Дни Торби были заполнены и беспокойны, а ночи – безмятежны. В это время Бэзлим всегда держал мальчика при себе. После завтрака они ковыляли на Площадь Свободы, Бэзлим располагался на мостовой, а Торби стоял рядом или сидел на корточках, держа миску, и выглядел так, будто умирает от голода. Это несколько препятствовало движению пешеходов, но не так уж сильно, поэтому полиция всего лишь ворчала. Торби узнал, что на площади регулярная полиция не проявляет недовольства иначе чем ворчанием, поэтому Бэзлим предпочитал иметь дело с ней, а не с частной полицией.
Торби быстро постигал древнее ремесло нищенства, – узнавал, что мужчины, идущие с женщинами, обычно бывают щедры, но просить нужно у женщин, однако просить милостыню у одиноких женщин – пустая трата времени (за исключением тех женщин, на которых не было вуали), что, связываясь с одиноким мужчиной, имеешь равный шанс получить либо монету, либо пинок, а только что приземлившиеся космонавты подают щедро. Бэзлим научил его, что в миске должно быть не очень много денег, и не должно быть видно ни самой мелкой, ни самой крупной монеты.
Сначала внешность Торби великолепно подходила для этого ремесла: маленький, голодный, покрытый царапинами, – этого было достаточно. К сожалению, скоро он стал выглядеть лучше. Бэзлим исправлял это гримом, искусно имитируя тени под глазами и впалые щеки. Ужасный на вид кусок пластыря, приклеенный к бедру, создавал видимость шрама вместо заживших ссадин; сахарная вода делала пластырь привлекательным для мух, – люди отворачивались, даже когда бросали монетки в миску.

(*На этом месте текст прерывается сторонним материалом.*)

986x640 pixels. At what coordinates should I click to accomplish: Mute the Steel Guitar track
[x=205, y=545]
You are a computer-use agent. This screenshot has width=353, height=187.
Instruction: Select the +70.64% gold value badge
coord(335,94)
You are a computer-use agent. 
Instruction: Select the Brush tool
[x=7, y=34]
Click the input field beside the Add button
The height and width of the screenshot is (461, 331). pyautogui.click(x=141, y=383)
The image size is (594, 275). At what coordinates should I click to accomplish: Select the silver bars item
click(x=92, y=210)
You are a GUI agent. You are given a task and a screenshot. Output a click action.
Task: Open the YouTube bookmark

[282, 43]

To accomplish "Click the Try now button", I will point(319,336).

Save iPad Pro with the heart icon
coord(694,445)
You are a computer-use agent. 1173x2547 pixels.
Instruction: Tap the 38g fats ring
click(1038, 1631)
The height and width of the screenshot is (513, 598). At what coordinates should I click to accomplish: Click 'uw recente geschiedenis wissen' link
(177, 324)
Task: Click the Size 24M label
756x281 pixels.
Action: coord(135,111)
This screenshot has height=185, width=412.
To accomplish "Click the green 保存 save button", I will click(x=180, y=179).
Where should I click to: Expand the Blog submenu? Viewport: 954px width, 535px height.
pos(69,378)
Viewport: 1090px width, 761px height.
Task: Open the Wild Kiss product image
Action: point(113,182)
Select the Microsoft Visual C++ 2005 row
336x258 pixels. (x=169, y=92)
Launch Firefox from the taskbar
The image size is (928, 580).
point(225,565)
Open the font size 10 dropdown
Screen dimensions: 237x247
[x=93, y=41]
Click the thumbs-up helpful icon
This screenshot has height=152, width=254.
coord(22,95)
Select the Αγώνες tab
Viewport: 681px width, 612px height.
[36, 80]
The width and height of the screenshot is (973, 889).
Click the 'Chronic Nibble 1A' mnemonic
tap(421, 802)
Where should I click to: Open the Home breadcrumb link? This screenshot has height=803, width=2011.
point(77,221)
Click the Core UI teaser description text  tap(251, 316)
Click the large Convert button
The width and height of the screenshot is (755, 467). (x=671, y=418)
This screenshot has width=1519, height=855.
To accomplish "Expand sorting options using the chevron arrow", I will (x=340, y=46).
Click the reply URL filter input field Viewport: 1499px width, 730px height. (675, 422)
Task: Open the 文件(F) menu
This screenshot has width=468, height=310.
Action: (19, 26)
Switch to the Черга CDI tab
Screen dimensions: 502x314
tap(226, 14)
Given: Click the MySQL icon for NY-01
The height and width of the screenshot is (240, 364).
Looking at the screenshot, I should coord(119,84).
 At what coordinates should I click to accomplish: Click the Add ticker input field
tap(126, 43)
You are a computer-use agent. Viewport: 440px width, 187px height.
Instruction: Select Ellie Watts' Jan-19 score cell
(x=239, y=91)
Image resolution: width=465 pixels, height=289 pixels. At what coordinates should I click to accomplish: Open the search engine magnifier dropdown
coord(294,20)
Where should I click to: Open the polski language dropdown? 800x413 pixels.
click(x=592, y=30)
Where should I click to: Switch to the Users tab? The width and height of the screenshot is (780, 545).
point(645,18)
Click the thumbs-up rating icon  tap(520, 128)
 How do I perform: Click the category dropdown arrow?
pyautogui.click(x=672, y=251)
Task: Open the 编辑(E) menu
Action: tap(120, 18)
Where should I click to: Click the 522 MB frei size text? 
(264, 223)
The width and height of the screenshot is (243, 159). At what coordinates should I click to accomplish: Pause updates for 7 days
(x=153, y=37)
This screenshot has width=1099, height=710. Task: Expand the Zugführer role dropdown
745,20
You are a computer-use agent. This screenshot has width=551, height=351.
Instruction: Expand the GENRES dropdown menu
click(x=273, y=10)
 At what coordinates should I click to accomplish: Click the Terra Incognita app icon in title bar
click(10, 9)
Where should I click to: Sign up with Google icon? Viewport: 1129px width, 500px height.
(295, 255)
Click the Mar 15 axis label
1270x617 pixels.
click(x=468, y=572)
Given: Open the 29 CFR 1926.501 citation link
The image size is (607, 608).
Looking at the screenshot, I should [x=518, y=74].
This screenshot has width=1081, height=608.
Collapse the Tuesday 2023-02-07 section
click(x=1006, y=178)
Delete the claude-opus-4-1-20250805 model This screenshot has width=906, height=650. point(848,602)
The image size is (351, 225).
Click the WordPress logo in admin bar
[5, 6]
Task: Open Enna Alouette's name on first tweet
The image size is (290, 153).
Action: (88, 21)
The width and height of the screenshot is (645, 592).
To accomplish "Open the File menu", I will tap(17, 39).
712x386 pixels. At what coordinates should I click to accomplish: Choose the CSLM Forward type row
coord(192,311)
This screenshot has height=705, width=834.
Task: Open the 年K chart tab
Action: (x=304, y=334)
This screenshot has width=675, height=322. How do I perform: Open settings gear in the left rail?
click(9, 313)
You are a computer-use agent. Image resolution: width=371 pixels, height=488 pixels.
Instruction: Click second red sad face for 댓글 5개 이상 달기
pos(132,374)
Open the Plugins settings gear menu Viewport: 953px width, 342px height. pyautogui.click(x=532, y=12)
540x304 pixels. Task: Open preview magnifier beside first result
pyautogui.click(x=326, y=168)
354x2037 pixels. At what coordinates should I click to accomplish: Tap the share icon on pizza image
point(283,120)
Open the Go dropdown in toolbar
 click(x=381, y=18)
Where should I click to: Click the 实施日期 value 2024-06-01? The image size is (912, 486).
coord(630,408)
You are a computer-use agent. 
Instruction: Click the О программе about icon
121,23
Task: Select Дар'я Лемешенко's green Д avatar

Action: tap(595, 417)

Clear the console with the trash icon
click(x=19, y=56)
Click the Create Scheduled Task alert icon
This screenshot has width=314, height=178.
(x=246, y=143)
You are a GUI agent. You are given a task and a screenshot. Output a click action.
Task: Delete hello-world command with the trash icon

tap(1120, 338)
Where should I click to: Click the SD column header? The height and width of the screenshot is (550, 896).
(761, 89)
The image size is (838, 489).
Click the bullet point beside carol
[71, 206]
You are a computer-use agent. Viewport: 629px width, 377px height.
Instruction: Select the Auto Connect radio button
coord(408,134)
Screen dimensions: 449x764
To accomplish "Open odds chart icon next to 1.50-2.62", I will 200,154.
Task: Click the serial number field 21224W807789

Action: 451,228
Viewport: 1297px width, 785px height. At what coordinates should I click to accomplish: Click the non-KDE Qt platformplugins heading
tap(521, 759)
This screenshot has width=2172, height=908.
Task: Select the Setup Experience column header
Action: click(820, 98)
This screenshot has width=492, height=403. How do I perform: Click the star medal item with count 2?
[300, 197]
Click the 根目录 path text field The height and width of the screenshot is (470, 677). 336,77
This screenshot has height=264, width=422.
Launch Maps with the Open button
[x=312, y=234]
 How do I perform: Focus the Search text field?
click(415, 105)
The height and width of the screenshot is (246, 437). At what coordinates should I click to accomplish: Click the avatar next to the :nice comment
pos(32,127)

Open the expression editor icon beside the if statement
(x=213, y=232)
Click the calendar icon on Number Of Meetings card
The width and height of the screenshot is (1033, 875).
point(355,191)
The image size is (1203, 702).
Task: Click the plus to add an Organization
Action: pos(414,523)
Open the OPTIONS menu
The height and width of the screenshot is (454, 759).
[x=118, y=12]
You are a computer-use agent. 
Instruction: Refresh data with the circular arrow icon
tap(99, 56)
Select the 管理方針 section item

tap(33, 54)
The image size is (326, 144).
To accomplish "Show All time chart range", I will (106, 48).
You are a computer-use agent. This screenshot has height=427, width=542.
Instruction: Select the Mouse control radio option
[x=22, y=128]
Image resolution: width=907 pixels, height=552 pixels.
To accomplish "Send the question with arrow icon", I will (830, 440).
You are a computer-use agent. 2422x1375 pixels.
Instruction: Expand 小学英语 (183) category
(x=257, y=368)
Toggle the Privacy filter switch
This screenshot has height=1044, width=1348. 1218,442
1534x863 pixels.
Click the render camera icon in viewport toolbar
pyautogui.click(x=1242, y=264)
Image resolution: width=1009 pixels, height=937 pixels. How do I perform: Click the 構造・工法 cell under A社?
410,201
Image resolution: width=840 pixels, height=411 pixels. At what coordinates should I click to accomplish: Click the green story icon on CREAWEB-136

Было бы нелегко скрыть, что теперь он не голо-
дает, но за год или два он сильно вытянулся и оставался худым, несмотря на горячую еду дважды в день и хорошую постель.
Торби как губка впитывал бесценные познания нищего. Джаббалпор, столица Джаббала и Девяти Миров, главная резиденция Великого Саргона, может похвалиться более чем тремя тысячами нищих, имеющих лицензии, и вдвое большим количеством уличных торговцев. Кабаков здесь было больше, чем храмов, а храмов больше, чем в любом городе Девяти Миров, плюс несчетное количество воришек, художников-татуировщиков, шарманщиков с обезьянками, проституток, взломщиков, подпольных менял, карманников, гадалок, грабителей, убийц и жуликов, Крупных и мелких. Обитатели города хвастались, что в пределах одного ли от пилона космопорта человек с деньгами может приобрести все, что существует в пределах исследованной части Вселенной, от звездного корабля до десятка зерен звездной пыли, от подмоченной репутации до одежды сенатора – вместе с самим сенатором в ней.
Строго говоря, Торби вовсе не являлся частью этого подпольного мира, так как он имел законный статус раба и узаконенную лицензией профессию нищего. Тем не менее в этом мире он жил. Он стоял на самой низшей ступени социальной лестницы.
Будучи рабом, он научился лгать и воровать так же естественно, как другие дети обучаются хорошим манерам, и даже гораздо быстрее. Но он открыл, что эти умения могут достигать высокого искусства на «дне» большого города. Когда он подрос, изучил язык и городские улицы, Бэзлим начал посылать его одного – выполнять поручения, делать покупки, а иной раз и попрошайничать в одиночку, в то время, как сам Бэзлим оставался дома. Так Торби «опустился до дурной компании», если можно опуститься еще ниже с самой нулевой отметки.
Однажды он вернулся с пустой миской. Бэзлим ничего не сказал, но мальчик сам объяснил:
– Пап, гляди, как здорово!
Из-под своих лохмотьев он вытащил красивый шарф и с гордостью развернул его. Бэзлим не улыбнулся и не дотронулся до шарфа.
– Где ты его взял?
– Я его слямзил!
– Это ясно. Но у кого?
– У одной леди. Симпатичная, красивая.
– Дай-ка мне взглянуть на метку. Мм-м… кажется, леди Фасция. Да, думаю, она красива. Но как же ты не попал в тюрьму?
– Ха-ха, папа, это так просто! Меня Зигги научил. Он все эти штучки знает. Такой ловкий – видел бы ты, как он работает.
Бэзлим задумался: как обучить морали заблудшего котенка? Он не хотел приводить абстрактных этических доводов. В прошлом мальчика была пустота, и в настоящем – тоже ничего, что давало бы возможность беседовать с ним о таких вещах.
– Торби, зачем тебе менять профессию? В нашем деле ты платишь комиссионные полиции, делаешь взнос в гильдию, жертвуешь храму по святым праздникам – и никаких забот. Разве мы голодаем?